Written instruction 1
Decide whether each statement below agrees with the forum comments, answering yes or no and quoting the words from the forum comments that settle it: (a) The author says that point (2) was both cryptic and incorrect. (b) The conjecture leaves datasets out of the components that cutting-edge AI will come from. (c) The comment posted at 17:02 has a score of 0.
Written instruction 2
Reproduce the passage of the forum comments from "If 'the safety" to "conjecture strictly weaker.", inclusive.

*** Extract to read ***

Comment by ofer on A dilemma for prosaic AI alignment · 2019-12-18T17:02:07.392Z · score: 1 (1 votes) · LW · GW

Whoops, (2) came out cryptic, and is incorrect, sorry. The (correct?) idea I was trying to convey is the following:

If 'the safety scheme' in plan 1 requires anything at all that ruins competitiveness—for example, some human-in-the-loop process that occurs recurrently during training—then no further assumptions (such as that conjecture) are necessary for the reasoning in the OP, AFAICT.

This idea no longer seems to me to amount to making the conjecture strictly weaker.

Comment by ofer on A dilemma for prosaic AI alignment · 2019-12-18T06:55:28.351Z · score: 0 (2 votes) · LW · GW

Interesting post!

Conjecture: Cutting-edge AI will come from cutting-edge algorithms/architectures trained towards cutting-edge objectives (incl. unsupervised learning) in cutting-edge environments/datasets. Anything missing one or more of these components will suffer a major competitiveness penalty.

*** Data provided ***

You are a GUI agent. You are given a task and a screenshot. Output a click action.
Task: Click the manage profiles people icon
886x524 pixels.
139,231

***
*** Data provided ***

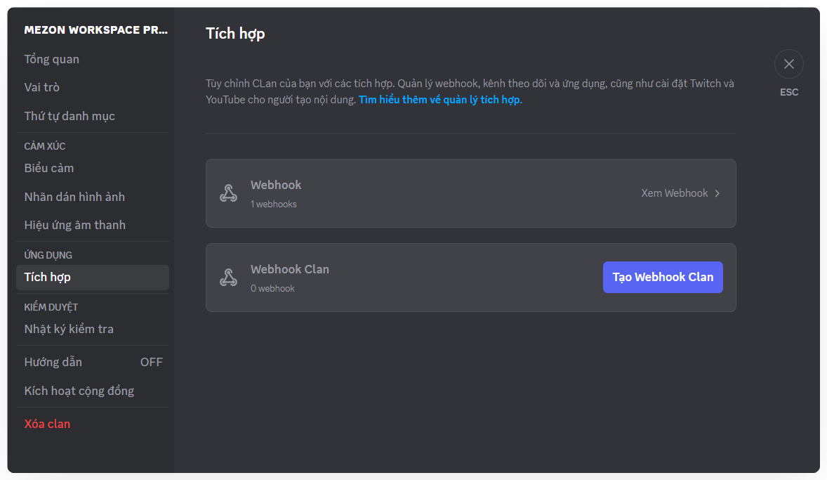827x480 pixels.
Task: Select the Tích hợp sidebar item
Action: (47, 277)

***
*** Data provided ***

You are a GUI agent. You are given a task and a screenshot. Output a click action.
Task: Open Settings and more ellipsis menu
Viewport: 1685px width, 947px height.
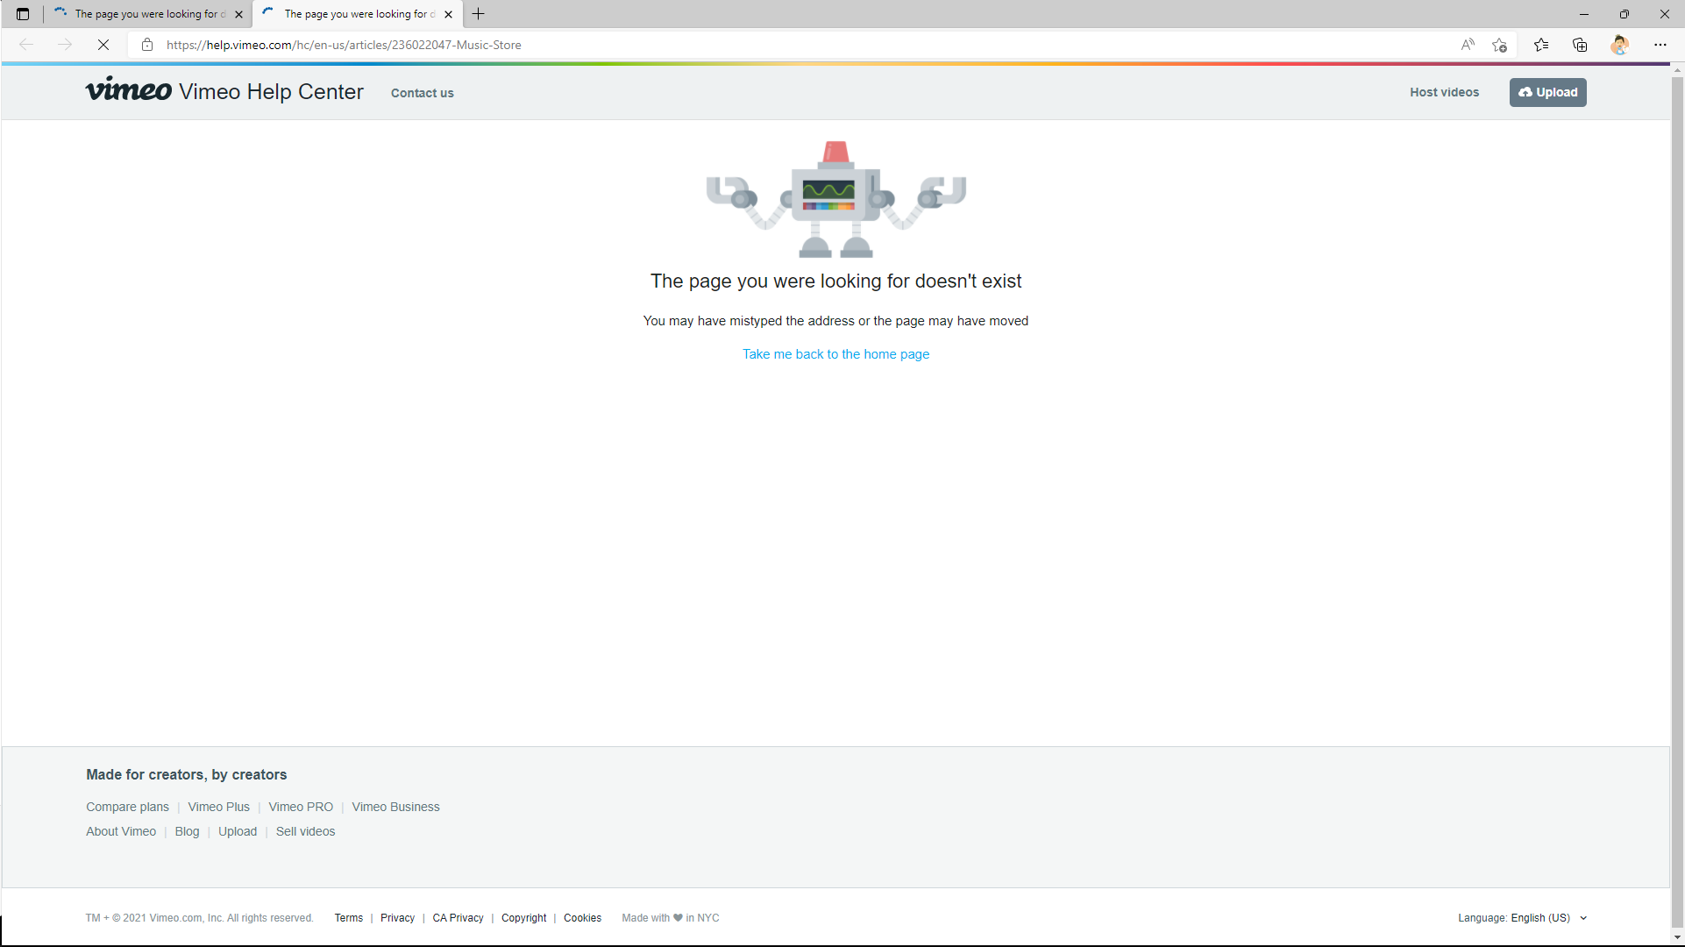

***

Exercise response 1
(a) Yes: "Whoops, (2) came out cryptic, and is incorrect, sorry."
(b) No: "trained towards cutting-edge objectives (incl. unsupervised learning) in cutting-edge environments/datasets."
(c) No: "score: 1 (1 votes)"

Exercise response 2
If 'the safety scheme' in plan 1 requires anything at all that ruins competitiveness—for example, some human-in-the-loop process that occurs recurrently during training—then no further assumptions (such as that conjecture) are necessary for the reasoning in the OP, AFAICT.

This idea no longer seems to me to amount to making the conjecture strictly weaker.